HBO’s “Reagan”

Why we subscribe

It didn’t take HBO long to realize that its real success did not rest on re-playing films we’d missed at the theaters.

And once the HBO braintrust figured out we could watch those movies from many venues, the next step may have seemed easy, but I bet it wasn’t.

Because the next step was going to be expensive. Very expensive.

The next step was creating original content, and to compete with, what at the time, was still a formidible network system that offered quality shows FREE, HBO would have to spend a lot of money.

Money for the best writers, the best actors, the best directors, the best cinematographers.

The best TALENT.

If HBO had not taken that decision, decades ago, I doubt it would be around today.

We might have never had TV series like OZ, The Sopranos, Sex and the City, Six Feet Under — shows we’ve all seen, shows that have changed the way we think about TV.
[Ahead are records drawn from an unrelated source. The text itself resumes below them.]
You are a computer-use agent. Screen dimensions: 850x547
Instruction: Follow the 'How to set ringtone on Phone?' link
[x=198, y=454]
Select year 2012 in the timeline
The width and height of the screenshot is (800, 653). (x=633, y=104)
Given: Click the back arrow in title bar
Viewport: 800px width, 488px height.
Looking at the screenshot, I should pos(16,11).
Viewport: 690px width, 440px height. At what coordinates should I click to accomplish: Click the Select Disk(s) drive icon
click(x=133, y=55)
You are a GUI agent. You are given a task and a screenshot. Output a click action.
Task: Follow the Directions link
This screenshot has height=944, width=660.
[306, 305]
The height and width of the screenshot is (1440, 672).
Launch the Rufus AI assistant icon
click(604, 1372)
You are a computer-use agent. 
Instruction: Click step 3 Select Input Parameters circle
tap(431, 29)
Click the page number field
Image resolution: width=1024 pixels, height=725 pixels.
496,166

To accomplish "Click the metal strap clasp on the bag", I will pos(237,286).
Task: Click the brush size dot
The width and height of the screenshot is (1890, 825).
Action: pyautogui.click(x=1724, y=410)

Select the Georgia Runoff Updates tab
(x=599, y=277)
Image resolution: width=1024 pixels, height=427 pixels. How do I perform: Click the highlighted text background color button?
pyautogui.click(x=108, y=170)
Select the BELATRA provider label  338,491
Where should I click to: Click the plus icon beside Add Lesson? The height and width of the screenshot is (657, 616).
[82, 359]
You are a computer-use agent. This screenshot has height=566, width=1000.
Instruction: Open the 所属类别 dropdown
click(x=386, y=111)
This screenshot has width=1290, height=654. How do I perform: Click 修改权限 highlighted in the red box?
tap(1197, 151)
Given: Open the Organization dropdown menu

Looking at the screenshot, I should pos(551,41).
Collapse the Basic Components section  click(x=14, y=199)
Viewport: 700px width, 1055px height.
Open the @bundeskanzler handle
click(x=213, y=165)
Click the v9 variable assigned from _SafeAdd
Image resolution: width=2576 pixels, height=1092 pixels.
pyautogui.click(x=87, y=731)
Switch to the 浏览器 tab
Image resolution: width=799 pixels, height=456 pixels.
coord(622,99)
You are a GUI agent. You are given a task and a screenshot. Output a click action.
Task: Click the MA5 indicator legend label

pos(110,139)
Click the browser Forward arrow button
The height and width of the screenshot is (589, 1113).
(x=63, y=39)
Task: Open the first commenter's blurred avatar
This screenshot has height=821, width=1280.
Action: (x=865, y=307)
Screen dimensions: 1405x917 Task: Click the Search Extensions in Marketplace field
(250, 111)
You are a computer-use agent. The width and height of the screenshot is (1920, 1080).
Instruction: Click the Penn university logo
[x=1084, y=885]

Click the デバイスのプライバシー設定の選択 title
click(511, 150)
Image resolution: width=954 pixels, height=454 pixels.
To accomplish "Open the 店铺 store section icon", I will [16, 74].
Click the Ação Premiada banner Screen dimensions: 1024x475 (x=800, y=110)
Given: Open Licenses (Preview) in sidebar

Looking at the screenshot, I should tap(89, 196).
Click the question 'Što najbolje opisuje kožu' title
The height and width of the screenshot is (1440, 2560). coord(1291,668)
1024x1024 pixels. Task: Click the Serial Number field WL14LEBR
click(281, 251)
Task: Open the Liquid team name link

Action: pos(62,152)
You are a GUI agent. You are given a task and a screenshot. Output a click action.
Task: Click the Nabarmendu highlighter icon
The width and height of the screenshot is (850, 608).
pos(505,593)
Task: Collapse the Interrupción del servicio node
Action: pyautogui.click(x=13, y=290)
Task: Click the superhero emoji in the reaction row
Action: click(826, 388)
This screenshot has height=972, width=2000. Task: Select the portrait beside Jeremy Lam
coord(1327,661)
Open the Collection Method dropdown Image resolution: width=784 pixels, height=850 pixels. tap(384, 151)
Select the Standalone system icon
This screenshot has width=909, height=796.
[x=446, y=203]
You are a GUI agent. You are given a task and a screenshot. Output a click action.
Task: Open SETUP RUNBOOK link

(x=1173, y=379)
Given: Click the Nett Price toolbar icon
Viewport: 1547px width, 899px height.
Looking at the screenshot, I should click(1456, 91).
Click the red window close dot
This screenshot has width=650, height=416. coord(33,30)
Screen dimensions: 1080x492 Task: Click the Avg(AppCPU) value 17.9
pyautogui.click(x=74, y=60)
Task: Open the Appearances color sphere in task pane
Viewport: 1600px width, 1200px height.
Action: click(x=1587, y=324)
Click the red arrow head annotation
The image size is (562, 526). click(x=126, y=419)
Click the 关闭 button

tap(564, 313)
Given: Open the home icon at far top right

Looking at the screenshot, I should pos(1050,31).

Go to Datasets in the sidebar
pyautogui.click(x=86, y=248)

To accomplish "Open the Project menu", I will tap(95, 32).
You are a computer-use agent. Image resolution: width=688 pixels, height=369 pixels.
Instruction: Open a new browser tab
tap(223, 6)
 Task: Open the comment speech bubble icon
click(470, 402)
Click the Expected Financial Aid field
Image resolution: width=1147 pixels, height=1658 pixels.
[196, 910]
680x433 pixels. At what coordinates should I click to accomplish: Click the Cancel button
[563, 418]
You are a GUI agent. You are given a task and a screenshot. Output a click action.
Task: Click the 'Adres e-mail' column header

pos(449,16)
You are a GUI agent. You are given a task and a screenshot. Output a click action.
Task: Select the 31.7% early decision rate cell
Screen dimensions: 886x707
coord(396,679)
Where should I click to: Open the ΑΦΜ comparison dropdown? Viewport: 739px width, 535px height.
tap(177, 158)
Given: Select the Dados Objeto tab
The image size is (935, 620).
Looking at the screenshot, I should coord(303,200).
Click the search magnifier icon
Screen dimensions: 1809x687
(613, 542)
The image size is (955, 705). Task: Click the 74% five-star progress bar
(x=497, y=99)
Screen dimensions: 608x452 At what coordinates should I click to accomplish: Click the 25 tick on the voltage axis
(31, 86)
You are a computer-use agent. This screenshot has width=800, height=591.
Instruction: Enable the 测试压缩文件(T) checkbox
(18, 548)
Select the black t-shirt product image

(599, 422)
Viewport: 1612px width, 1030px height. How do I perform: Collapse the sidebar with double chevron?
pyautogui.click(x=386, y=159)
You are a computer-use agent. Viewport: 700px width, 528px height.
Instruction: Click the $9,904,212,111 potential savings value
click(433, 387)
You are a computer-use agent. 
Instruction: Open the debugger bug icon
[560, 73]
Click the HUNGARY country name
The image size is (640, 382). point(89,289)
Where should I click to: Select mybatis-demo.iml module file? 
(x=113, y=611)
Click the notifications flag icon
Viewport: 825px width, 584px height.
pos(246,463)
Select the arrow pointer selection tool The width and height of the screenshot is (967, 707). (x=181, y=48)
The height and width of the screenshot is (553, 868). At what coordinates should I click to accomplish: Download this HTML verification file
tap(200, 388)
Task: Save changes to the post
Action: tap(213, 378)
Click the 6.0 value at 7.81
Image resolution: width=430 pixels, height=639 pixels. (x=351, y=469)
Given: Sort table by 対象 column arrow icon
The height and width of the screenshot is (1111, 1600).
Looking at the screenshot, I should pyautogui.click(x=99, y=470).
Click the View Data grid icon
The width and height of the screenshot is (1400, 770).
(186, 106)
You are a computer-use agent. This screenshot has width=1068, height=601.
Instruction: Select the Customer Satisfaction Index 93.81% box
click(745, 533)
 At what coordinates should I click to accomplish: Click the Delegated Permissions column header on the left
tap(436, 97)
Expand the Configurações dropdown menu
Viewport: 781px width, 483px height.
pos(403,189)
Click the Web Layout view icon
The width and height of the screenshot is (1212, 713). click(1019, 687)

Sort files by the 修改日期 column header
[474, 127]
Not to mention the HBO documentaries, like this latest one that debuted Monday night:

 

It seems to me that Radio’s in a situation not unlike HBO’s 10 or 15 years ago.

Beset with increasing competition and declining revenues, our choice is to continue to cut expense, especially expensive, original content and the people responsible for it…

OR to realize that it is this expensive talent, this exclusive content, that will be the reason we’re saved, the reason radio is chosen.

No successful business survives without taking risk.

But the risk our business is taking, by slashing the very content that makes us stand apart from Pandora, Spotify, and an iPod, may be unsurvivable.

Time will tell.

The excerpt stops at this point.